O impacte da covid-19 nos transportes

O impacte da covid-19 nos transportes


Todas as alterações verificadas tanto no transporte de passageiros como no de mercadorias têm consequências profundas no equilíbrio do modelo de negócio dos vários operadores.


Muito se tem falado sobre o impacte da pandemia em vários setores, mas os transportes são certamente onde vamos encontrar impactes mais profundos desta pandemia, tanto na mobilidade de passageiros quanto na logística e transporte de mercadorias.

Esta pandemia, pela gravidade e duração, veio alterar rotinas e formas de interação tanto profissionais como sociais. A necessidade de alterar as nossas formas de trabalho e a rapidez com que a sociedade foi capaz de o fazer vieram evidenciar que, de uma forma menos consciente, tínhamos os meios técnicos e o conhecimento para realizar as nossas atividades reduzindo drasticamente a necessidade de mobilidade de pessoas. Ensino, reuniões de negócios, eventos, etc., passaram de um dia para o outro a realizar-se através de plataformas de comunicação com uma eficácia que nos surpreendeu a todos.

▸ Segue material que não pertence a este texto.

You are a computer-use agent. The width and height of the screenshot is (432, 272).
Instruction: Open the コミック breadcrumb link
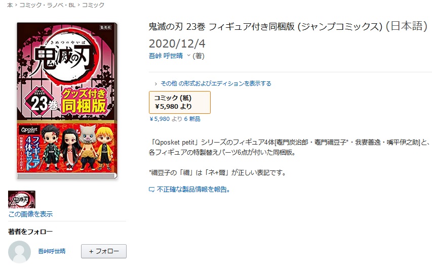click(x=93, y=5)
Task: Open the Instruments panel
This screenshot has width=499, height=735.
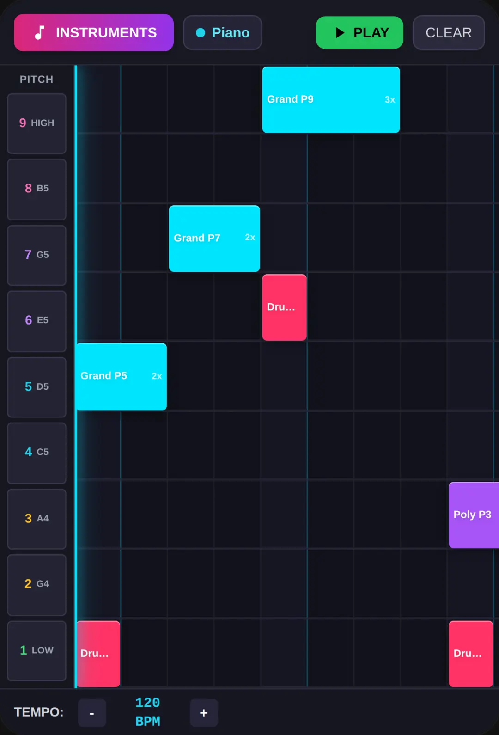Action: [x=94, y=33]
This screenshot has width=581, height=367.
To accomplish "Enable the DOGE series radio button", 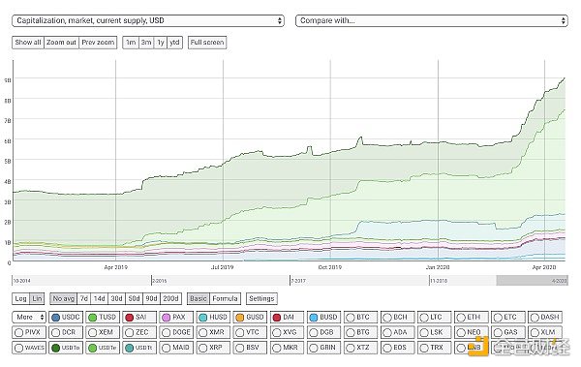I will (167, 332).
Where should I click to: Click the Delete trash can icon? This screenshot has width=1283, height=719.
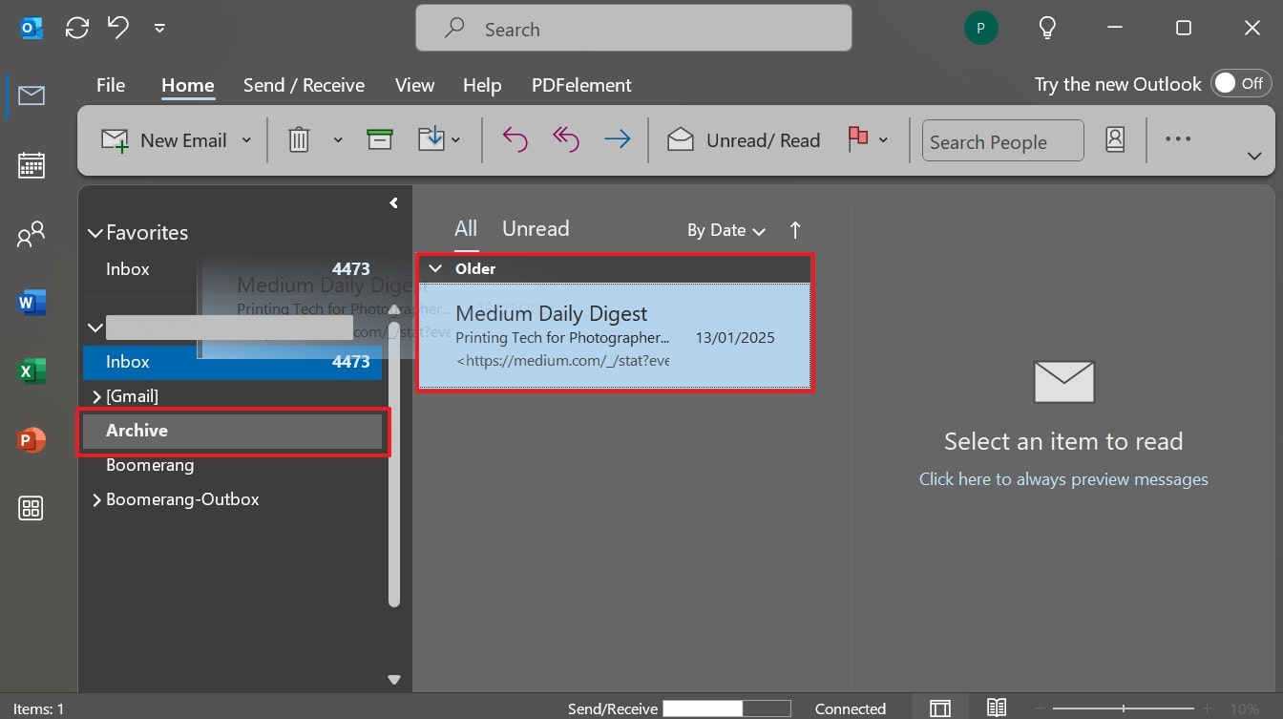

Essa facilidade de adaptação, associada ao receio de contágio, que vai perdurar muito para além da obrigatoriedade de confinamento, vai ser um fator de afastamento dos transportes coletivos, com uma provável transferência modal para os modos individuais mais inspiradores de confiança. Caberá aos operadores e também às autoridades estimular a confiança do cidadão nestes serviços. Não bastará oferecer uma qualidade de serviço razoável, é indispensável que o cidadão perceba que não corre riscos por utilizá-los. Mais profundo do que a mudança de rotinas é, de facto, o aumento relativo da valorização dos riscos de saúde, para o que são necessárias campanhas de confirmação do compromisso de manter as medidas de segurança e também evidências incontestáveis desse compromisso, para reconquistar a confiança do cidadão.

No outro domínio, do transporte de mercadorias, em particular a chamada última milha, é possível observar mudanças muito significativas na organização das cadeias logísticas, cuja dimensão efetiva do seu impacte está ainda por determinar. Entre os principais fatores de mudança estão, por um lado, uma forte contração da procura em localizações tradicionalmente de elevada procura, por exemplo, contração da restauração e hotelaria, encerramento de muitos pontos de comércio, fortíssima retração de atividade no canal alimentar, etc.; por outro lado, verificou-se um forte crescimento do comércio digital e das entregas ao domicílio.

No entanto, e como sempre acontece em qualquer crise, surgem também evoluções em muitos segmentos desta atividade. Os retalhistas digitais, cuja tendência de crescimento já estava assinalada antes da chegada da pandemia, viram acelerar a sua penetração nos mercados de forma excecional, enquanto os retalhistas tradicionais se viram forçados a ativar os canais digitais de comunicação com os seus clientes, porventura revelando um potencial de mercado até aqui pouco trabalhado. Noutros casos observa-se uma reorganização do setor logístico, com a relocalização territorial da procura, que conduz também a uma crescente incerteza sobre os padrões reajustados dessa mesma procura, com uma redução da eficiência das cadeias logísticas devido ao aumento dos retornos em vazio, aumento dos tempos de entrega, etc.

Todas estas alterações, tanto no transporte de passageiros como no de mercadorias, têm consequências profundas no equilíbrio do modelo de negócio dos vários operadores, pelo impacte que têm nas suas estruturas de custos e na sua capacidade de gerar receitas de forma estável. Estamos, por isso, num momento em que é indispensável assegurar capacidade de observar o setor e analisar quais as necessárias formas de intervenção, para garantir que um setor de importância fundamental para o funcionamento da sociedade mantém níveis mínimos de eficácia e de eficiência, e não entra em rotura.